Assim como Arantes, posso continuar procurando explicações, ainda que não definitivas, para o vale-tudo ter colado tão bem no Brasil. Primeiro, somos o país do vale-tudo desde sempre. Aqui reencontro com o tema da brazilianização do mundo tal qual proposto pelo filósofo da USP nos anos 2000 e ofereço a minha própria interpretação do problema da “formação e desconstrução”: a sociedade brasileira não chegou a ser configurada na “clausura da metafísica da presença” porque sempre estivemos mais ocupados em enclausurar pretos, pobres, comunistas e outros “restos ontológicos” do que em nos construir como sociedade, de modo que a desintegração social a que assistimos hoje é assustadora, mas nem surpreendente nem efeito de uma desconstrução.

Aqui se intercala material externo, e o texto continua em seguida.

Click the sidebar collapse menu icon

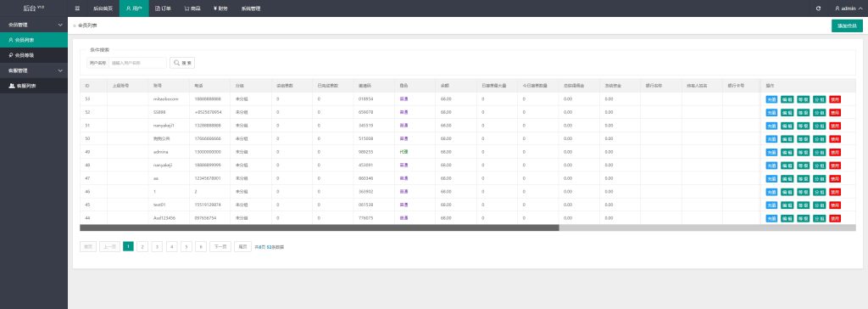click(77, 8)
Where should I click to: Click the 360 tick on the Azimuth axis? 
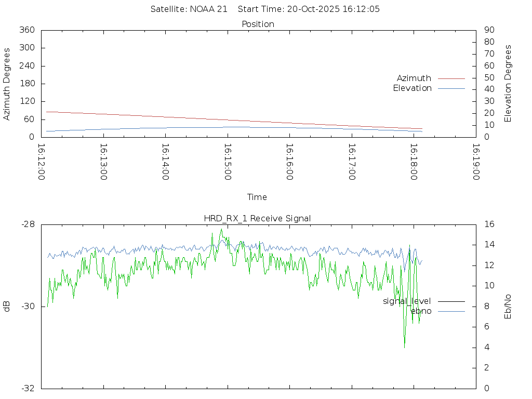(x=26, y=30)
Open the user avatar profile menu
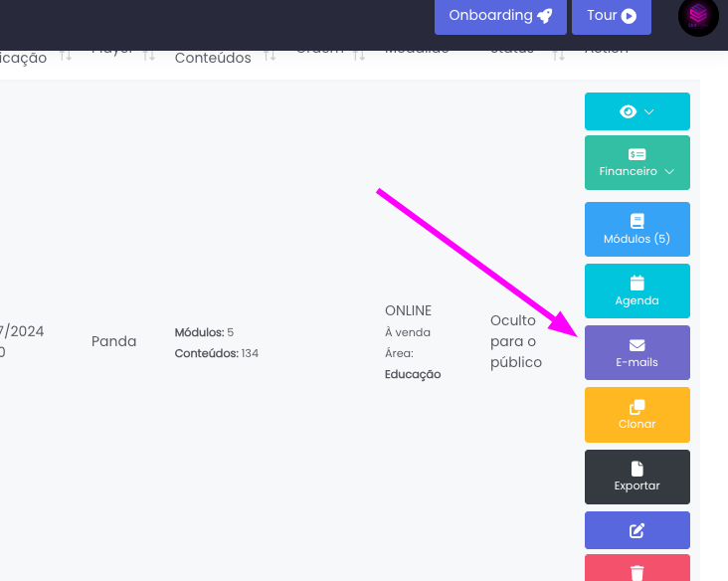Image resolution: width=728 pixels, height=581 pixels. pyautogui.click(x=698, y=16)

Um detalhe não pouco importante é que parte da bibliografia produzida para pensar a relação entre alt-right, desconstrução e pós-verdade está editada nos EUA e serve pouco ao contexto brasileiro. Refiro-me, por exemplo, ao ótimo livro da jornalista Michiko Kakutani, A morte da verdade: notas sobre a mentira na era Trump (Intrínseca, 2018). Enxergo ali pelo menos dois problemas: o primeiro, a ênfase na relação de causalidade a que já me referi. O segundo tem menos relação com o livro em si e mais com o fato de que, no Brasil, as estratégias de “desconstrução” da extrema direita encontram solo mais fértil em função de outro termo do título do livro de Arantes: “formação”, muito presente nas discussões do filósofo uspiano, cuja obra, em parceria com a companheira, Otília Beatriz Fiori Arantes, acaba de ganhar um acervo digital.

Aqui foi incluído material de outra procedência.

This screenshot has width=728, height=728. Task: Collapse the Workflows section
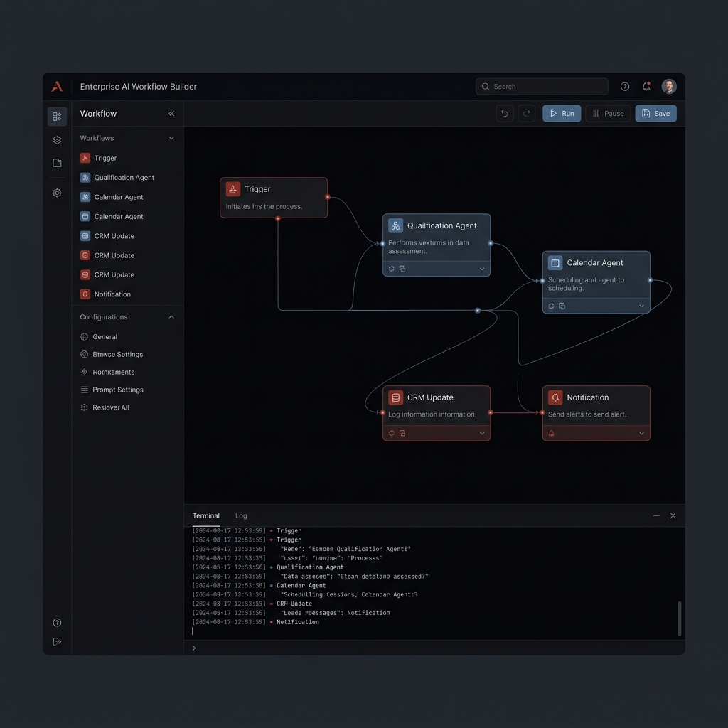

Com isso quero dizer que os processos de destruição a que estamos sendo submetidos só podem ser apresentados como “desconstrução” como farsa, já que carecemos de formação que, digna desse nome, venha a ser “desconstruída”. Nos exemplos mais recentes, como o incêndio que destruiu o Museu Nacional e a Cinemateca Brasileira, em São Paulo, há destruição desde o momento em que há descaso com a formação ― de história, de acervo, de memória ou de qualquer elemento que venha a constituir unidade e significar identidade.

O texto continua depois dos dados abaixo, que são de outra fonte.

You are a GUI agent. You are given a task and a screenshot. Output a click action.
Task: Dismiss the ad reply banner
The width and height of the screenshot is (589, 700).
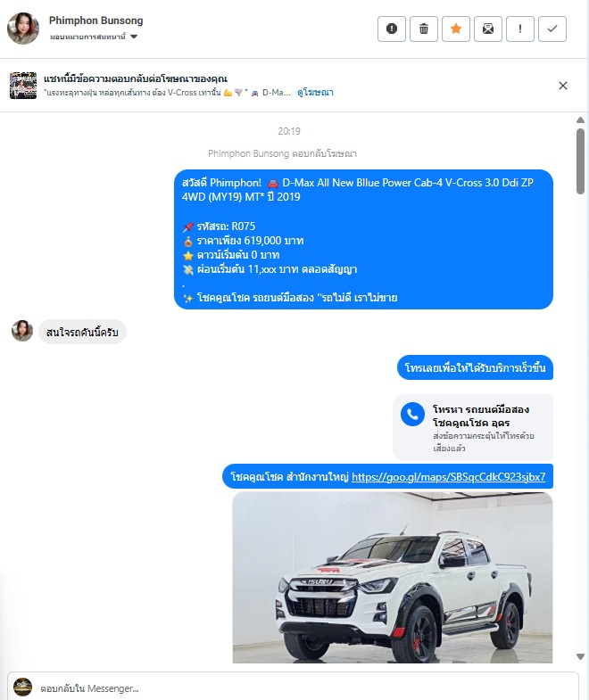[563, 86]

Já no incêndio da estátua de Borba Gato se poderia dizer que há desconstrução, no sentido mais filosófico do termo, na medida em que, em vez de formular a pergunta “o que é?”, o ato faz ecoar a questão de Achille Mbembe: o que fazer com os monumentos históricos que encarnam, na sua estética monumental, a violência colonial? Como se pode ler no ensaio de Mbembe traduzido na revista Rosa, sua proposta não é incendiar, mas, se eu quiser seguir o vocabulário derridiano, desconstruir. Identifico no filósofo camaronês grande afinidade com Derrida, se pudermos entender a ressignificação das estátuas como desconstrução de camadas do passado que foram sendo inscritas na história monumental, tal qual pensada por Nietzsche e relida por Walter Benjamin (respectivamente, “Segunda consideração intempestiva” e “Sobre o conceito de história”). Ora, nada mais propício ao “tempo do fim” do qual se ocupa Arantes do que acontecimentos que arrancam seu caráter de novidade olhando para o passado. Se a desconstrução acontece no mundo, é em grande medida porque a desconstrução só encontra condições de possibilidade de acontecer no mundo do fim do mundo.

Para terminar, cito um exemplo recente ocorrido numa entrevista da senadora Marina Silva concedida à revista Rosa. Diversas vezes, Marina se valeu do termo desconstrução para se referir aos ataques desferidos pelo PT contra ela durante a eleição de 2014. Ora, ali houve destruição ― de uma mulher, de uma carreira, de uma reputação. Nada justifica o uso do termo desconstrução porque nem seu sentido filosófico nem seu sentido vulgar são adequados para descrever a violência da qual a então candidata foi alvo. Talvez ainda tenhamos que, como Derrida, nos ocupar da diferença entre destruição e desconstrução, de modo que, no “mundo coberto de alvos” ― para fazer ecoar O mundo como alvo, título de outro livro recente de Arantes, publicado em e-book ―, uma das tarefas seja diferenciar o que construir, o que destruir e o que desconstruir.